I decided to try to simulate a failure by removing a drive, this is what happened
/dev/sdb => 4GB
/dev/sdc => 2GB
/dev/sdd => 1GB
1) /dev/vg0 => +4GB
2) /dev/vg0/vol0 => 4GB
3) mounted vol0 to /data and added to fstab (so it remounts on boot)
4) Filled vol0 with ~3.9GB of data
5) vg0 => +2GB + 1GB
6) vol0 => resize to max (vol0 is now 7GB)
7) Filled vol0 with ~6.9GB of data
8 ) Shutdown and unplugged sata cable for /dev/sdc (the 2GB partition in the "middle" of the volume group, it should contain part of the second data set and none of the first)
9) Boot system, OS fails to mount /dev/vg0/vol0 to /data
Activating LVM volume groups
Couldn't find device with uuid [ID]
Refusing activation of partial LV vol0, Use --partial to override
/dev/vg0/vol0: The superblock could not be read or does not describe a correct ext2 file system...
fsck failed for at least one file system (not /), repair and reboot
10) System is dropped to recovery console, asking for root password
11) activated vg0 using "vgchange -a y vg0 --partial". vg0 was activated in a read only mode
The problem now is that I cannot mount vol0 to /data, mount keeps demanding a file system type and when add "-t ext4" it claims wrong fs type.
So far it appears that LVM does indeed introduce RAID 0 like failure when spanned over multiple devices. I'll keep digging around and see if I can find a way to do a partial mount of the LVM, but it doesn't look good for the data.
Last edited by Superfuzz; 03-28-2011 at 01:28 AM.
- 03-29-2011 #2
After giving the recovery another try I noticed that I somehow managed to unplug /dev/sdb not /dev/sdc like I meant to. Which is fine, I have now have another test case.
What I have observed:
1) If the device with the file system's superblock goes missing you cannot mount the file system. (This makes sense now given the errors I was seeing, and is understandable since I did remove the first device not the second like I planned). In this case the whole logical volume is trashed, I could not seem to access it no matter what. This is very much like a RAID 0 failure.
2) If the device with the superblock is still functioning you can mount the logical volume. Due to use of the partial option, the volume group is mounted as read only (not a big deal, probably even preferable). What I find interesting is that the mounted file system appears to be the exact same as the fully functioning file system, it reports all the same sizes and show all the files that were on the file system before it broke (this makes sense if think about it for a moment). The problem with this is that you cannot tell easily which files are corrupt/missing and which are perfectly fine. If you had a specific file you wanted back you could check it and if you are lucky it may be one of the files that are fine, but for a general recovery this is not practical, even less so when your dealing with large number of file that occupy a large amount of space. This failure, as troublesome as it may be is technically better than RAID 0, with luck you can recover something.
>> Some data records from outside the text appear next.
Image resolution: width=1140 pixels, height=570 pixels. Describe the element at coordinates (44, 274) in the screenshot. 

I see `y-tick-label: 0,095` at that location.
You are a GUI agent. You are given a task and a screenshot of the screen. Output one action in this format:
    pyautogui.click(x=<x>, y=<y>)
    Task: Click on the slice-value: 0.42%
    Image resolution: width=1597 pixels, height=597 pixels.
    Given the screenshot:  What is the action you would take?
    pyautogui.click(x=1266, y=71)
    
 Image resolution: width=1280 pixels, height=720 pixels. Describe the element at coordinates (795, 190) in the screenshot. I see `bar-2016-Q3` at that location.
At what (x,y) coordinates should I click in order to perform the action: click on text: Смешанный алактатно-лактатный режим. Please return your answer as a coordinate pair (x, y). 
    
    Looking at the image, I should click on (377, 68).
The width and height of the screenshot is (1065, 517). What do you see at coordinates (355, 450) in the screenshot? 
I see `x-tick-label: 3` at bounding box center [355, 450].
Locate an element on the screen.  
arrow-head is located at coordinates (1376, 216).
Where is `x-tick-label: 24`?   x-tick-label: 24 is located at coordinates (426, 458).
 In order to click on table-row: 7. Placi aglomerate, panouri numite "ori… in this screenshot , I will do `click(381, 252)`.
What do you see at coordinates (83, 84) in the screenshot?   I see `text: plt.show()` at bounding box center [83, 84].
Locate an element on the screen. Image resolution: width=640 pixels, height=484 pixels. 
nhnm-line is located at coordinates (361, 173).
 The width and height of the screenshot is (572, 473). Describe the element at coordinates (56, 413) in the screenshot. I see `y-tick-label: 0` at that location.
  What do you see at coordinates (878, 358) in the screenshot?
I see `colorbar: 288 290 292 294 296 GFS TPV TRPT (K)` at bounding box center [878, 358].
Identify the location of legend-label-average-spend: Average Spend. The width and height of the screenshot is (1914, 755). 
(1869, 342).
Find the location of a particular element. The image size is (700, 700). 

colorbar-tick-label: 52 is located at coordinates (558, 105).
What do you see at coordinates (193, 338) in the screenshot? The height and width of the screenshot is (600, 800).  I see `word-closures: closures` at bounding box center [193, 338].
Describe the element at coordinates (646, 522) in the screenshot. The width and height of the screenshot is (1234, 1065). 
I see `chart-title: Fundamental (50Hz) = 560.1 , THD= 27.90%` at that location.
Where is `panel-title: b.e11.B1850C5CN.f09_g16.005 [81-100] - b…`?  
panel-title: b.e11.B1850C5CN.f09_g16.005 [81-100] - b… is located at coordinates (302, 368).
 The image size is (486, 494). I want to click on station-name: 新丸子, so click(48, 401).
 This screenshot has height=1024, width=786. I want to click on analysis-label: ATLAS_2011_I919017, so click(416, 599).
An LVM spanning multiple devices is playing Russian Roulette with your data. (For comparison RAID 0 would be Russian Roulette with all 6 shots loaded in the revolver).
While this does answer the main question I had (what happens when the LVM fails), the second question still remains. This experiment is assuming the worst case failure, the entire RAID array failed. One of the reasons for using RAID is to prevent total failure like this. I know this will be opinion based answer as it is really a question of how much risk you are willing to take, but I ask anyway.
Is it safe (enough) to have LVM span multiple RAID 10 arrays? If the RAID 10 arrays never fully fail then the LVM would be perfectly fine.
I often see recommendations when building RAID arrays (5 and 10 usually) that suggest if your building a large array to place LVM on top of the array. Given that spanning arrays appears to be just as risky as RAID 0, why give this advice? From what I have seen placing an LVM on top of a RAID 10 is in effect a RAID 10L (or RAID 100 if you use striping instead of spanning for LVM), what benefit is there to essentially adding a stripped layer on top of an already stripped layer?